PHP Scraping Script Need To Replace Characters

PHP programming forum. Ask questions or help people concerning PHP code. Don't understand a function? Need help implementing a class? Don't understand a class? Here is where to ask. Remember to do your homework!

Moderator: General Moderators

Post Reply
elmode
Forum Newbie
Posts: 1
Joined: Fri Apr 16, 2010 4:49 pm

PHP Scraping Script Need To Replace Characters

Post by elmode »

Hey guys,

This is my first post. I hope you guys can help me out because I've been stuck on this small script for months. I like to figure stuff out on my own but I just can't figure this one you so it's time to ask for some help. Anway here's the problem.

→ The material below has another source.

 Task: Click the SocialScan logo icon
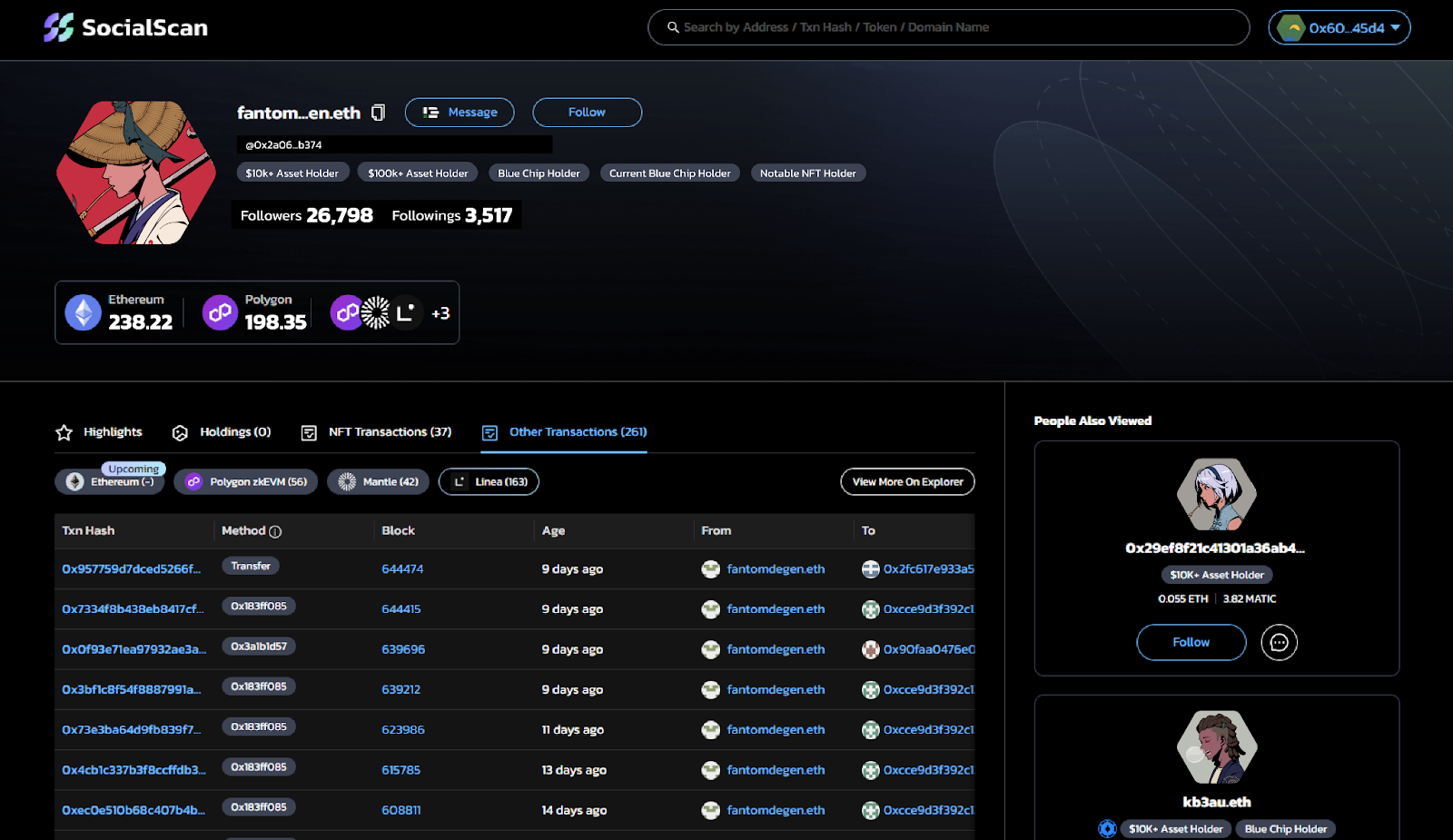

I have a php scraping script that scraps a page. It has to grab a section of urls, links and anchors. Everything works except for the fact that the Anchors a lot of the times have invalid characters. When I put them in the database and grab them later they show up as invalid characters and mess up my RSS feed.

So what I need to do to nip this problem in the bud, is replace the characters before it goes into the database. I've researched this for days and found just about everything that's out there and tried everything that's out there I just can't it to work.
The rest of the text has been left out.